Tras el chasco y a instancia de Judith (muy delgada aunque en la fotografía el viento no deje apreciarlo), que afirmaba tener que alimentarse con generosidad para la caminata de varias jornadas que iba a empezar dos días después (y, a juzgar por lo pesado de su mochila, decía bien), nos hicimos con algunos productos grasientos del take away del pueblo y dimos cuenta de ellos en el paseo marítimo, haciendo uso de las mesas y kioscos donde los neozelandeses entretienen su asueto.

Y no fuimos los únicos en sacarles partido: mientras cenábamos, al menos media docena de muchachos, mochila a la espalda, desfilaron sucesivamente con la clara intención de encontrar refugio precario para la noche entre los parterres del parque. Ciertamente los dos habíamos tenido suerte de encontrar alojamiento, visto lo visto, y he de añadir que tener presupuesto más holgado que el de una estudiante es una ventaja apreciable en casos así.

Judith había hecho ya algunas exposiciones artísticas en Alemania y en Nueva Zelanda, y se reía conmigo cuando repasando viajes hablábamos de, por ejemplo, Napier, la capital mundial del Art Decó, como ya he dejado dicho en otra crónica, que sin embargo ni una alemana ni un español medianamente educados habíamos oído mentar antes, o los superlativos con que todo el mundo porfía por adornar el rascacielos, el museo o el accidente geográfico local. Judith lo llamaba la búsqueda del superlativo.

Picton.

Queen Charlotte Sound.

Como la víspera había contratado una excursión en barco por Queen Charlotte Sound que me ocuparía la mayor parte de la tarde, dediqué la mañana a lavar la ropa, escribir y afinar un poco el itinerario de los días siguientes (02.03.13). Había quedado con Judith en vernos de nuevo para cenar.

Zarpé pues luego con un grupo de turistas, casi todos anglosajones, en un recorrido de varias horas alternando aproximaciones a ambas riberas del canal, donde algunos otarios (Arctophoca australis) dormitaban acompañados por cormoranes píos (Phalacrocorax varia), hasta desembarcar en Moutara, el principal aliciente del día.

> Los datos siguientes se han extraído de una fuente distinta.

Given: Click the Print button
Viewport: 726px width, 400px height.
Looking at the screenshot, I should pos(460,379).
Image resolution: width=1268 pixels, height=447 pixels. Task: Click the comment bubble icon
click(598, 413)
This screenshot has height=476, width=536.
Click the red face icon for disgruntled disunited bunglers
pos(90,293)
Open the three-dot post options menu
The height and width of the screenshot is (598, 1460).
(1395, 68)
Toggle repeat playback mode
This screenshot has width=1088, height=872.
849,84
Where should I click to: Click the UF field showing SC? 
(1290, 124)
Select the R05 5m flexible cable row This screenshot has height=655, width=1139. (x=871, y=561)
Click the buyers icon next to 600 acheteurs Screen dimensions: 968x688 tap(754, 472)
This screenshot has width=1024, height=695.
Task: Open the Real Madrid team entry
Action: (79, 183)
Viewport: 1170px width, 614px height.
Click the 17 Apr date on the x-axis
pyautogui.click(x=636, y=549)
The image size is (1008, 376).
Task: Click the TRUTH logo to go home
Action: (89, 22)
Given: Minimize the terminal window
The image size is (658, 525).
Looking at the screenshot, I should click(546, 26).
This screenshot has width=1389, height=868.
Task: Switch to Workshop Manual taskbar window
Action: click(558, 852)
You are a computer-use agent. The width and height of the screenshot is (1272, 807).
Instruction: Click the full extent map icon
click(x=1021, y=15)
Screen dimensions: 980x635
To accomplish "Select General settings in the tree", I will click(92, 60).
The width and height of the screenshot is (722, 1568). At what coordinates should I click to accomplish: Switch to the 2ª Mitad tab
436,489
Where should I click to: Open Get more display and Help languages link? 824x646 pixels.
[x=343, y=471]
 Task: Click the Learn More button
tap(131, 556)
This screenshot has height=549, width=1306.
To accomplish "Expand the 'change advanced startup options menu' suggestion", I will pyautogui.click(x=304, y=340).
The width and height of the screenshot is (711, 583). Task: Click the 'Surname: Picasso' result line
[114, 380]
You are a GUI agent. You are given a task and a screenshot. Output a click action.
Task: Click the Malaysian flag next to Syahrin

Cubierto de vegetación propia del país, este islote de cierto tamaño es el paradigma de reserva insular de vida salvaje, a salvo de animales invasores y repoblada artificialmente, al menos en parte, con especies autóctonas. Los pájaros aquí están acostumbrados a los visitantes inofensivos, y se muestran sin reparo en el único manantial de agua dulce de la isla. En un paseo de una hora que nos llevó hasta un mojón erigido en memoria del fugaz desembarco del Capitán Cook aquí mismo en 1770 para tomar posesión de estas tierras y bautizar la bahía como ahora la conocemos, pudimos ver bastantes aves, incluyendo varias endémicas: Stictocarbo punctatusEudyptula menor, Hemiphaga novaeseelandiae, Rhipidura fuliginosaPetroica australis, Mohoua albicilla, Anthornis melanura y Philesturnus carunculatus.

Otario y cormoranes píos.

Anthornis melanura.

Petroica australis.

Rhipidura fuliginosa.


Aunque no tuvimos la suerte de ver los abundantes delfines que viven en estas aguas, a cambio avistamos varios ejemplares de una de las mayores rarezas orníticas no sólo de Nueva Zelanda, sino del mundo entero: el cormorán carunculado (Leucocarbo carunculatus). No más de quinientas aves contó el Capitán Cook hace más de dos siglos y no más de quinientas subsisten en nuestros días. Lo cual no es de extrañar una vez se conocen los diminutos islotes a la entrada de la Sonda, de roca por completo descarnada y expuestos a las galernas, en los que crían. La maravilla es que no se extingan de un plumazo en algún temporal. Alcatraces (Sula bassana), pardelas (Puffinus gavia) y algún pato ya de regreso en el puerto (Anas superciliosa) completaron la excursión.

Puffinus gavia.

Leucocarbo carunculatus.

Siendo el final del día, cené con Judith como habíamos acordado, espantamos a una gallineta (Rallus philippensis) cuando conducíamos de vuelta a Picton desde el pueblo de al lado, y acabó la jornada con un buen botín de aves, paisajes y naturaleza. La isla sur hacía honor a su fama de ser la más bella de las dos con un prometedor comienzo.

Abrazos para todos.

1 comentario:

  1. Ay, el Leucocarbo, qué jodío. Y qué rápida la del restaurante, que mandó al pinche de cocina a pintar una en el cartel de pizza. Socorro, viene el azote Fernando, guardar las pizzas y sacad la A!